Passage to read.
=====

Reversal of fortune: Winning wolves may lose precious protection

POSTED 14 JULY 2000 On July 11, federal regulators proposed a lower level of protection for the gray wolf in much of the country.

photo of wolf pup Courtesy Yellowstone National Park.

Eventually, the carnivore could lose all protection under the Endangered Species Act.

The change is the cost of success. By 1973, extermination campaigns had practically eliminated wolves from the lower 48 states. Today, wolves are back.

Roughly 3,500 members of Canis lupus now reside in the lower 48 states, primarily in Minnesota, Wisconsin and Michigan, with smaller numbers in the Southwest and Rocky Mountains.

The rebound reflects natural increase among Midwestern wolves, and the success of a controversial program that started reintroducing the gray wolf to the Rocky Mountains. The 31 gray wolves trapped in Canada and loosed in Yellowstone National Park in 1995 and 1996 have increased to about 120 adults today.

Breeding season
The wolf's comeback is good news to wolf lovers and anyone who favors returning endangered species to their home ranges. Ironically, wolves are doing so well that they could soon lose some or all protection of the Endangered Species Act, which helped ensure their survival.

The goal of the Rocky Mountain reintroduction is to have at least 30 breeding pairs survive for at least three years. Once 10 pairs each survive in each area: Yellowstone, Central Idaho, and Northwest Montana, the wolf will be removed from the endangered species list.

=====

Data extract.
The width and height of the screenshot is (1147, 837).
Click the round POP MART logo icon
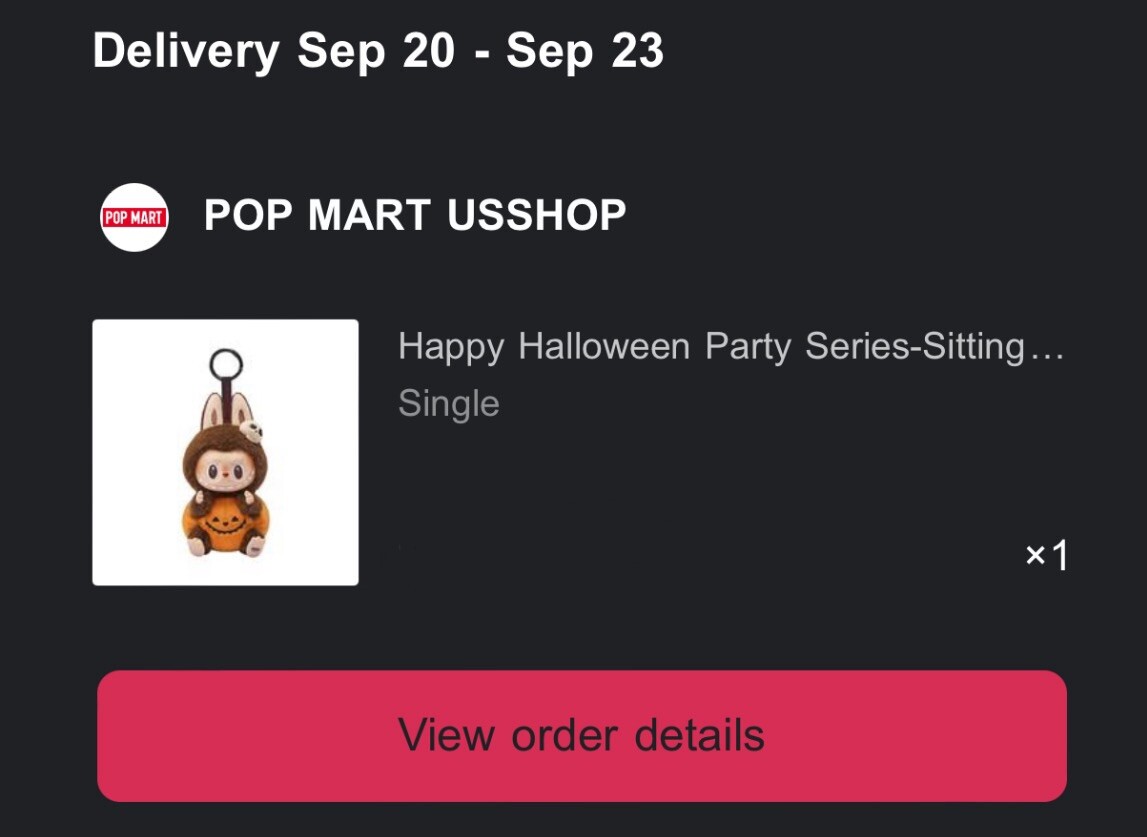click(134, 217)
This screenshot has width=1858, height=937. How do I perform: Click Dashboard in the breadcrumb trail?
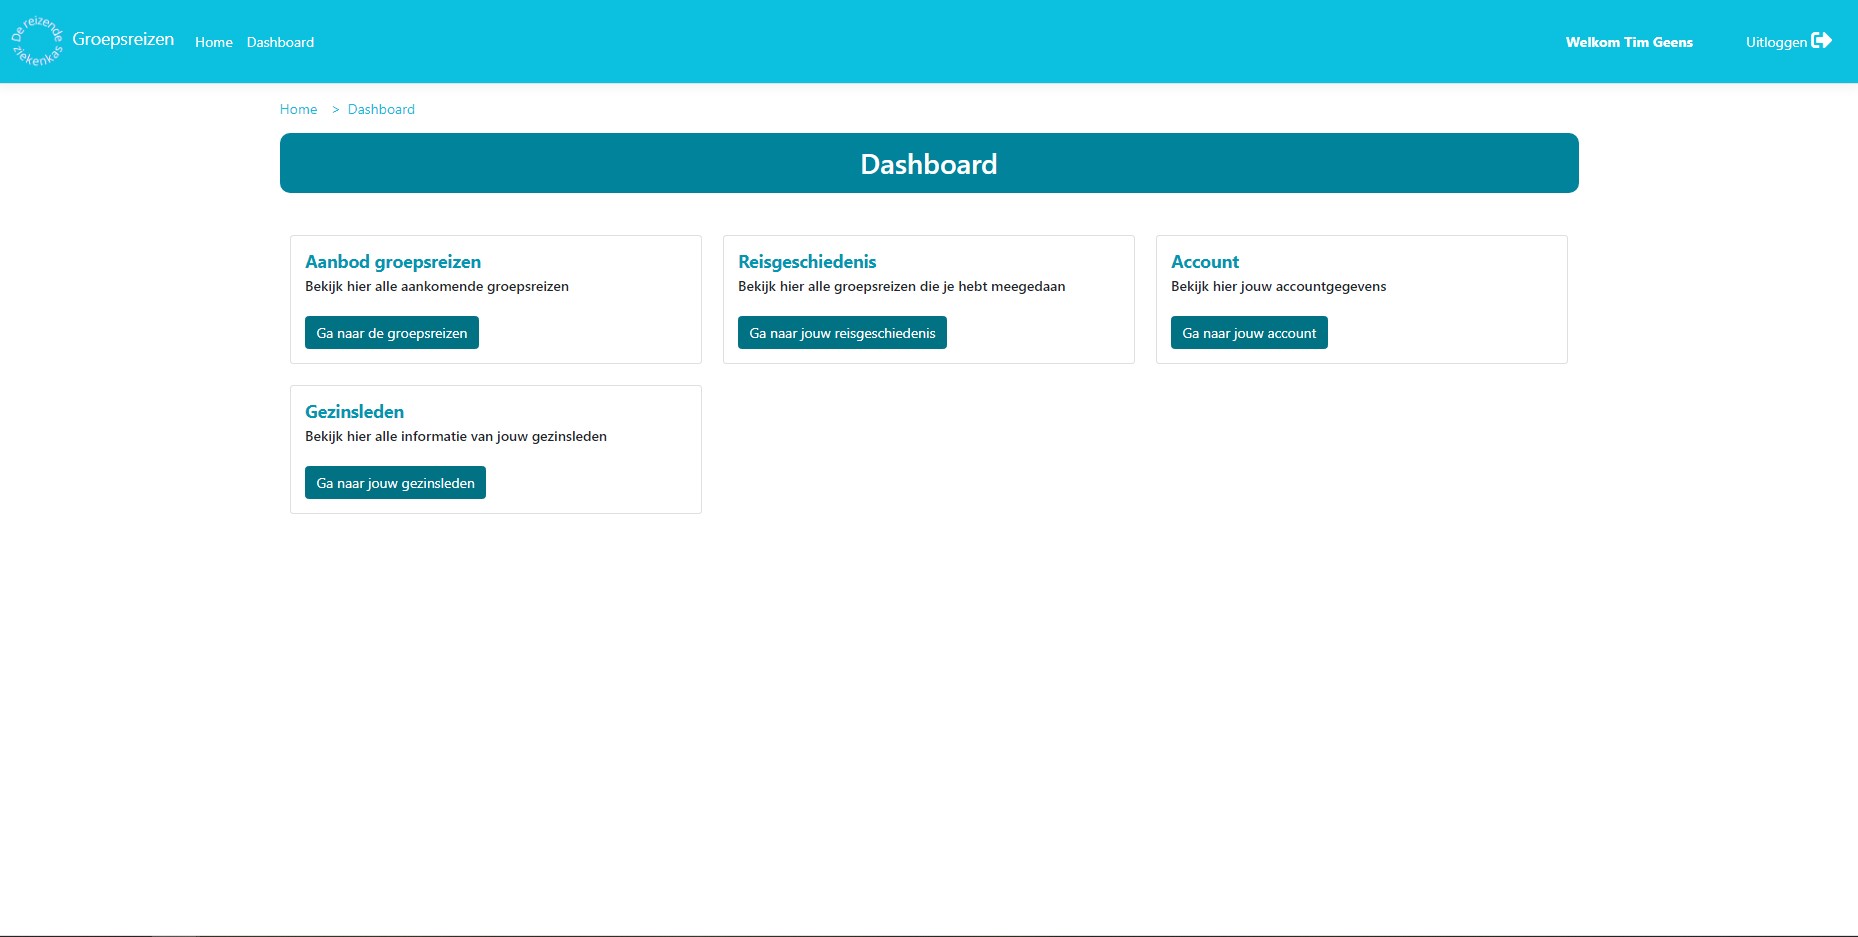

=====

Problems and tasks.
a) In the wolf article, how many gray wolves trapped in Canada were released in Yellowstone National Park in 1995 and 1996?
b) What is the Spanish for this sentence from the wolf article: "By 1973, extermination campaigns had practically eliminated wolves from the lower 48 states."

The solutions.
a) 31

b) Para 1973, las campañas de exterminio prácticamente habían eliminado a los lobos de los 48 estados contiguos.